Não poderia deixar de prestar essa homenagem a Elza Soares, figura por quem tenho grande admiração, não só como profissional da música, mas como pessoa, por ter sido exemplo de mulher, que nunca se deixou abater pelas inúmeras dificuldades pelas quais passou e por sua luta contra o feminicídio, contra o preconceito racial e de gênero.

Pra mim foi um privilégio ter pode assistir a um dos seus últimos shows, antes da pandemia no Sesc Palladim, aqui em Belo Horizonte. Foi pura emoção.

Publico abaixo um texto escrito por ela que vale a pena ser lido.

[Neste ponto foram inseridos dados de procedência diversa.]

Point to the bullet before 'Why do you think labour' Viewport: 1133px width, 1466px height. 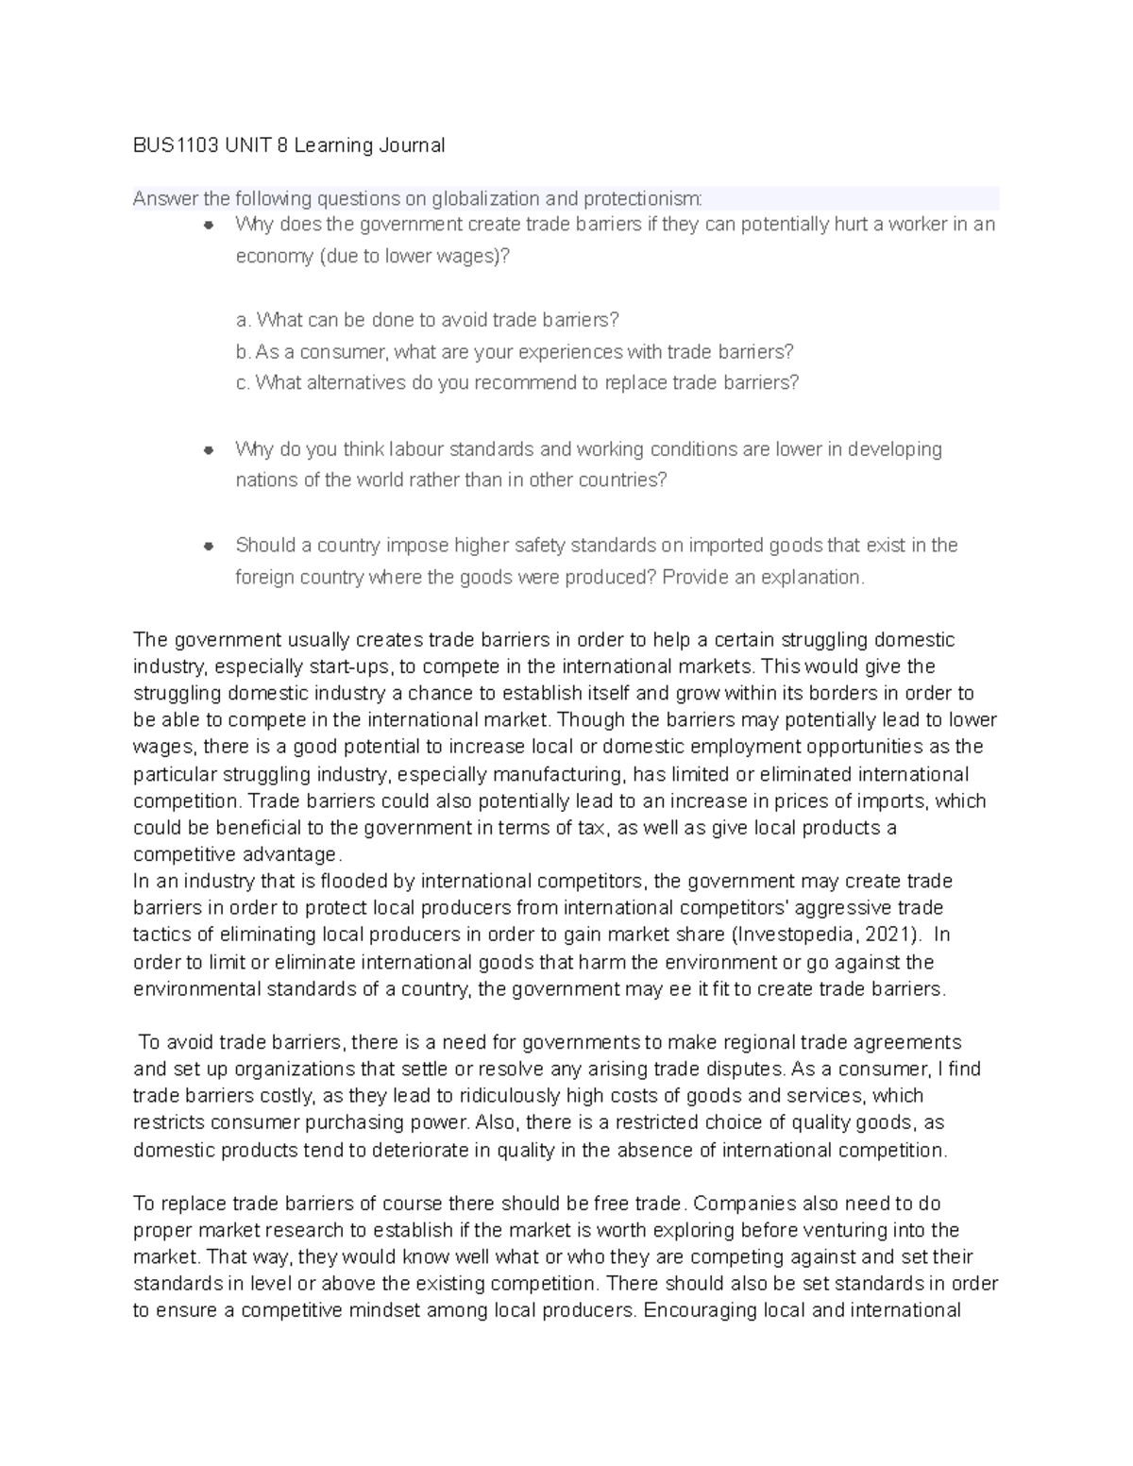[210, 450]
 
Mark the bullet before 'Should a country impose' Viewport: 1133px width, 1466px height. [210, 547]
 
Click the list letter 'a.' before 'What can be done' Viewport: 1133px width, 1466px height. [244, 320]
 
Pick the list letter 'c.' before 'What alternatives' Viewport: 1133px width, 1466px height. [243, 383]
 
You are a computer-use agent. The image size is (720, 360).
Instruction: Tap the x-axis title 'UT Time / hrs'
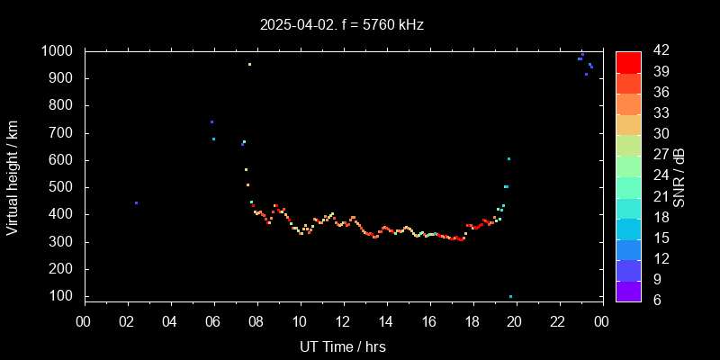(343, 346)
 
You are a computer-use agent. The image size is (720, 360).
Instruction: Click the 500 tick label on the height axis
(64, 187)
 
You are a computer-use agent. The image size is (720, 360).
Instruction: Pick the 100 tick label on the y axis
(64, 296)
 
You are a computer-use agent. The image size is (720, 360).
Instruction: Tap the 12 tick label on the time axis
(343, 320)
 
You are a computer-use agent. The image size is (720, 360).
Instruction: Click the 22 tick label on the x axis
(558, 320)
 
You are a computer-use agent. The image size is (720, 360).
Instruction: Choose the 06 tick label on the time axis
(213, 320)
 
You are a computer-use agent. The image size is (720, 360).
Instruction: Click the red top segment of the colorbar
(628, 62)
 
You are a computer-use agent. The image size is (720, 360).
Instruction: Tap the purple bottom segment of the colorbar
(628, 290)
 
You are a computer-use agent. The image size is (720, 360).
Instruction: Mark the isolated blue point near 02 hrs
(136, 203)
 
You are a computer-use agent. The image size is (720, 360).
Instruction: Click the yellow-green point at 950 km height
(249, 65)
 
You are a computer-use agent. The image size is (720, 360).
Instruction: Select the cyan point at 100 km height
(510, 296)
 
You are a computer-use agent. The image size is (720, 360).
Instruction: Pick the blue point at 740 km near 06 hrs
(212, 122)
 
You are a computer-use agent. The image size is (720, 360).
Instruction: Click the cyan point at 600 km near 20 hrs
(508, 159)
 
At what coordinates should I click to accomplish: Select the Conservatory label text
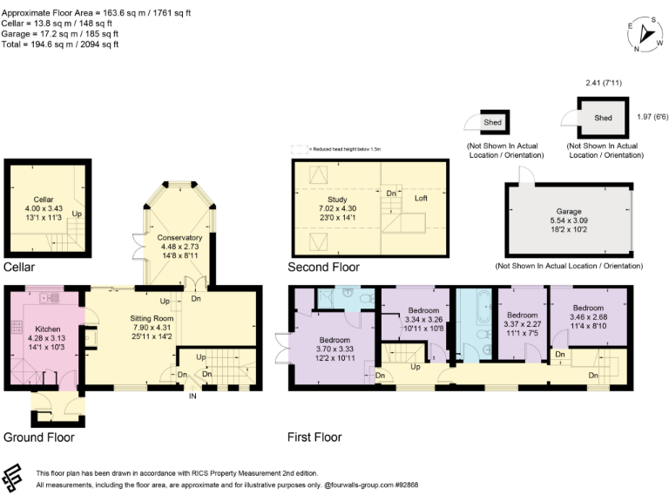point(180,237)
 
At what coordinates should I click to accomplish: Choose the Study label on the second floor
point(336,199)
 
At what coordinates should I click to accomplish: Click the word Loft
point(421,199)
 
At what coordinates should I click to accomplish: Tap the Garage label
point(569,212)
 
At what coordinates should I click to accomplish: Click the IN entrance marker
point(193,397)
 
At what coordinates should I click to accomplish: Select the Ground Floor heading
point(38,438)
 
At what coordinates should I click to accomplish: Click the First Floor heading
point(314,438)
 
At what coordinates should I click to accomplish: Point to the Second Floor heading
point(323,267)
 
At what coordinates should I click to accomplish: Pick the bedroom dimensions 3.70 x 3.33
point(334,349)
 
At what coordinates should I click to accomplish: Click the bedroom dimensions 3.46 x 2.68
point(588,316)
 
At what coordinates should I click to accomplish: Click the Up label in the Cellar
point(77,213)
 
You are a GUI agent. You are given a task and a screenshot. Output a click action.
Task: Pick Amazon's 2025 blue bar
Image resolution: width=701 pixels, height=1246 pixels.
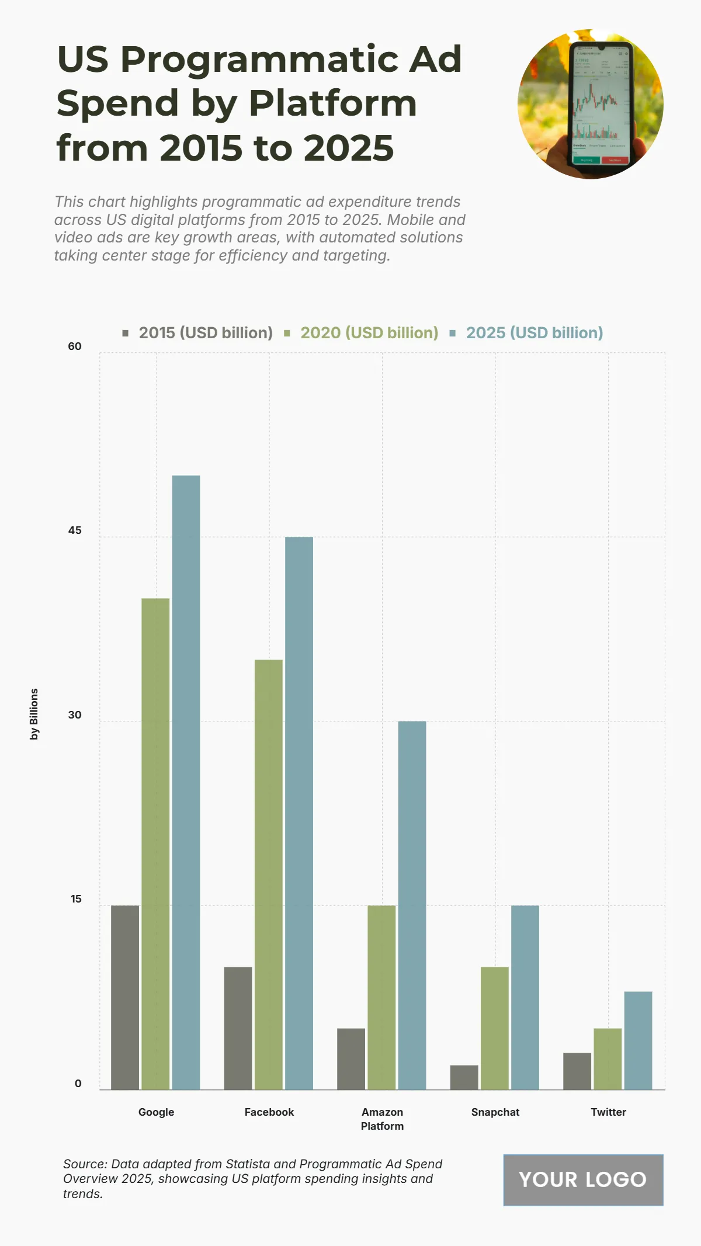(x=412, y=905)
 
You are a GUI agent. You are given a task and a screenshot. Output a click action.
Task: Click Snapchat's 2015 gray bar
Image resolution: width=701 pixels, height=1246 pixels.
(x=464, y=1077)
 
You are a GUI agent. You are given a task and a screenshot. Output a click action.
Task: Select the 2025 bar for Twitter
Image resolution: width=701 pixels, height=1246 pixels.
(x=638, y=1040)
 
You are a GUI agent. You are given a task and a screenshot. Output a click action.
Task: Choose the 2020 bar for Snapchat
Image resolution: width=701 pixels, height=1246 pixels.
(x=494, y=1028)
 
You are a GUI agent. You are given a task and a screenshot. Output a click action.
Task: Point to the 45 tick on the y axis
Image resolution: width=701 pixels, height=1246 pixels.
(x=75, y=530)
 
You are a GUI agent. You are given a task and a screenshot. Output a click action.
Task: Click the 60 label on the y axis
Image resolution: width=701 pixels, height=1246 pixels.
(x=75, y=346)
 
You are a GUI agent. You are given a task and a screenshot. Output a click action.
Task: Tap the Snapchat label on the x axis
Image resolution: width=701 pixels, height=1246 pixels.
(x=495, y=1112)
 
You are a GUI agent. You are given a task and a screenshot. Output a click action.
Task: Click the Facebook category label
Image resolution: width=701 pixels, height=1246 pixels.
(x=269, y=1112)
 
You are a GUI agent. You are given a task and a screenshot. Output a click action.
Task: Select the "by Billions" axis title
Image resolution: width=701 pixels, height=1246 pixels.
(x=34, y=714)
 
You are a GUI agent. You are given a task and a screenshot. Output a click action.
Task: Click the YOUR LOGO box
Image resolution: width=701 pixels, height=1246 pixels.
(x=583, y=1180)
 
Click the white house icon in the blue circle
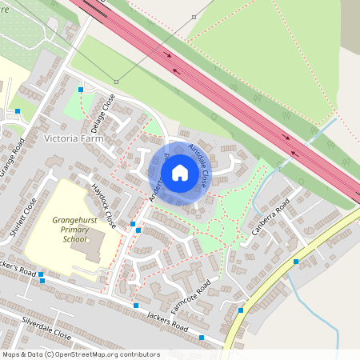180,172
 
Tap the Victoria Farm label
76,138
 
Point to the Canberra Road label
270,223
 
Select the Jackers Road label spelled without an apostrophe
167,322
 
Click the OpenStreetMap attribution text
80,354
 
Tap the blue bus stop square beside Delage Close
81,90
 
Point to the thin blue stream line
304,296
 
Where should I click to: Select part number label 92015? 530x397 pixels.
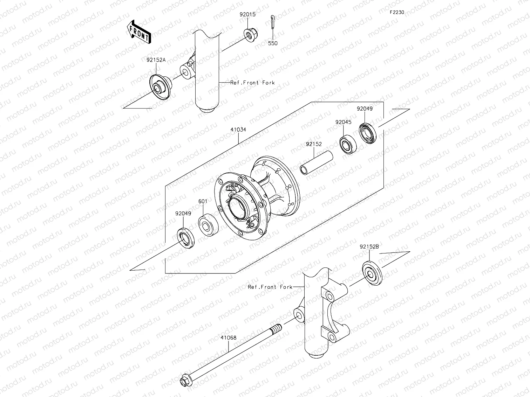coord(247,15)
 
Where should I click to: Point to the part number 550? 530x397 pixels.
coord(273,43)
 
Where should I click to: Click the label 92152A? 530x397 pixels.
coord(156,60)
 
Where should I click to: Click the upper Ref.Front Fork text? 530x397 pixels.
coord(252,83)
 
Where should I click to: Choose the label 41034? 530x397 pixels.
coord(238,130)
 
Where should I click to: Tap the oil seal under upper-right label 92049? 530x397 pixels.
coord(368,133)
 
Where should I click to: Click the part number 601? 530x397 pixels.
coord(203,201)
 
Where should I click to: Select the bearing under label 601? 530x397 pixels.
coord(208,224)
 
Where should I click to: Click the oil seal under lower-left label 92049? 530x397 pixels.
coord(185,238)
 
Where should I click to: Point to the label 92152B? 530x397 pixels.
coord(369,246)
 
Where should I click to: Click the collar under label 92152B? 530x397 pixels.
coord(371,273)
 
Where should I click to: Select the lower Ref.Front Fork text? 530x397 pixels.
coord(270,287)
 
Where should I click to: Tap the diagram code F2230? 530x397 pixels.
coord(397,12)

“Um dia descobri que cantava.
O meu filho mais velho João Carlos estava morrendo e eu já tinha perdido 2 filhos e não queria perder mais um.
Eu não tinha dinheiro pra cuidar do meu filho e ouvi no rádio que o programa do Ary Barroso de calouros Nota 5, estava com o prêmio acumulado. Não sei como, mas eu sabia que ia buscar esse prêmio!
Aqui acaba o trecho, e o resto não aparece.